Canadian Real Estate Is Getting Irrational

According to The Globe and Mail, “The proportion of million-dollar detached homes in Vancouver jumped from just 11 per cent a decade ago to more than 90 per cent last year.” Most of the homes priced under $1 million were on busy streets or tiny lots, or had been torn down. Across the board, the statistics are staggering. This year the Greater Vancouver Area saw the average home price increase by 25%, with a median selling price of $1,098,599.

Many experts are now calling the extreme surge in prices “irrational.”

This year, Royal LePage expects Vancouver prices to rise another 27% along with a 15% rise in the Toronto market. “I believe it is the highest value put forward by a serious forecasting agency since the turn of the century,” said Royal LePage’s CEO.

Contagion risks are growing

“Alongside skyrocketing prices of single-family homes, we have seen an uptick in the rate of price appreciation for condominiums over 1,000 square feet, when compared to smaller units in this market,” Royal LePage’s CEO commented. “This may indicate that families being priced out of the single-family detached home market in Vancouver are looking upwards to condominiums.”

According to a new analysis from the Broadbent Institute in Ottawa, the average Canadian home now costs more than 400 weeks’ worth of earnings. That’s up from 200 weeks of labour time in 1970 and 300 weeks in 1990.

Image Source: Broadbent Institute

Image Source: Broadbent Institute

The Economist recently reported that Canada’s housing prices are 35% overvalued when compared to Canadian incomes. A potential real estate plunge–an event that is increasingly becoming an inevitability–could stretch Canadian citizens past their breaking points.

A new survey by Bank of Montreal (TSX:BMO)(NYSE:BMO) found that almost a quarter of Canada’s citizens are still living paycheque to paycheque. Roughly 25% of respondents said they had hardly anything set aside, and more than half reported having less than $10,000 in emergency funds.

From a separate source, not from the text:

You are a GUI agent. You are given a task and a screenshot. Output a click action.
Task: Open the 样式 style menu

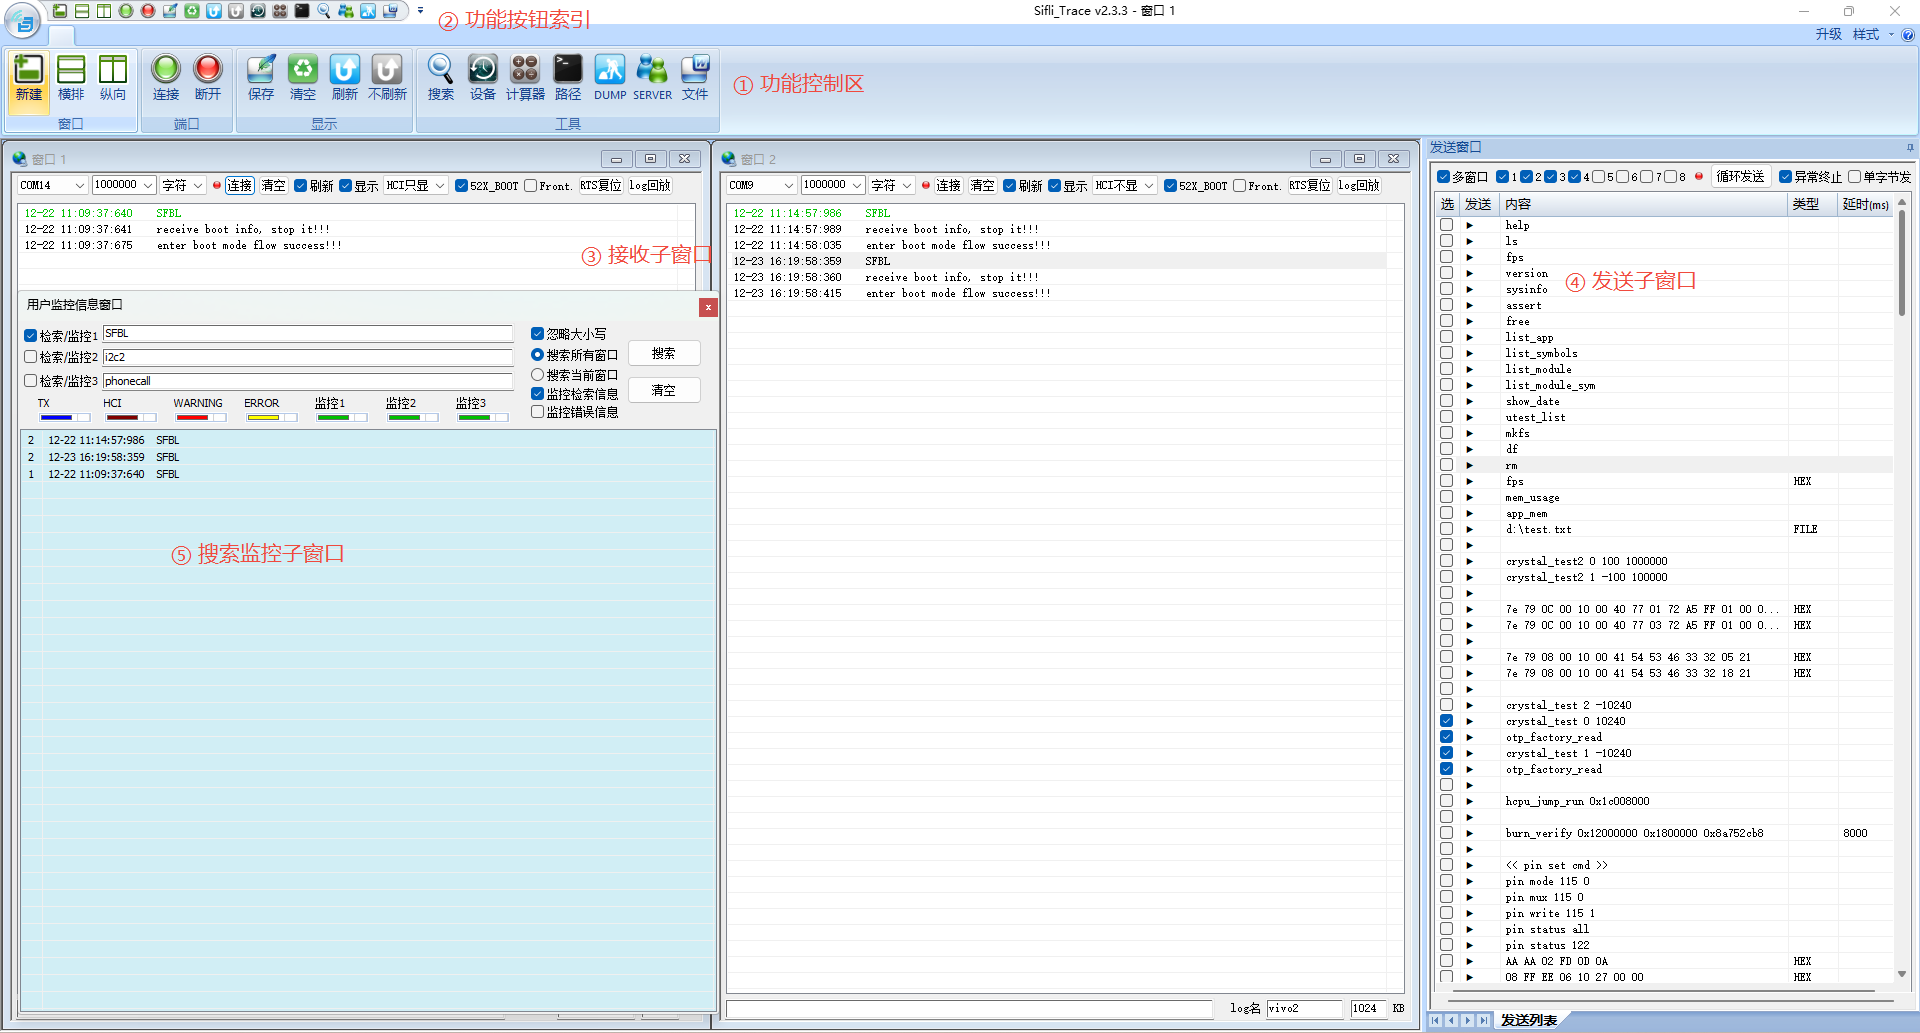1866,34
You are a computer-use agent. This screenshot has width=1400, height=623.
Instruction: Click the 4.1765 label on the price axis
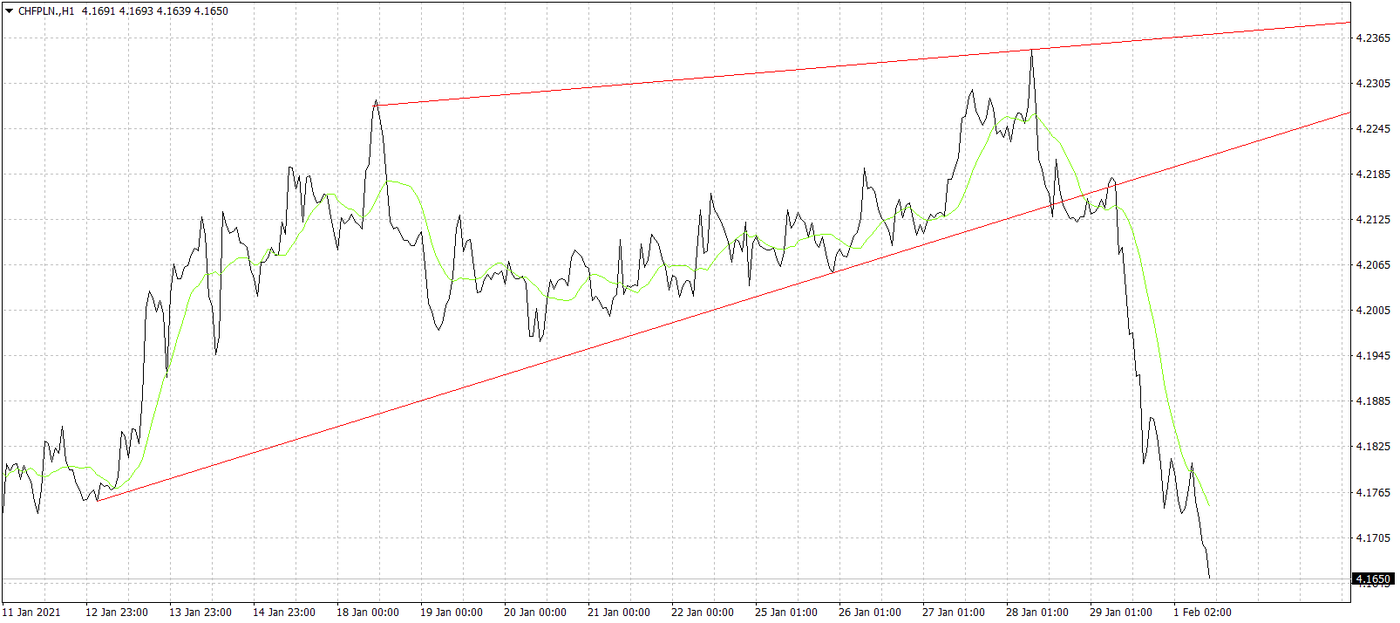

According to research from Genworth MI Canada Inc. (TSX:MIC), many buyers are borrowing money from their family and friends to buy homes. The typical first-time buyer in Genworth’s research paid about $293,000 for a first property. Almost a third of them got money from close acquaintances to help afford their down payments.

“Current and recent buyers need to devote many more weeks of labour time to the financing of their home than their predecessors,” says Marc Lavoie, a policy fellow at the Broadbent Institute. “No wonder so many young prospective buyers, especially those in major cities, feel that owning a residential unit is more like a long-distance dream.”

If the real estate market even hiccups, it could have a domino effect fairly quickly given that homeowners are already stretched. Judging by what happened in the U.S., market downside of 50% or more is not out of the question.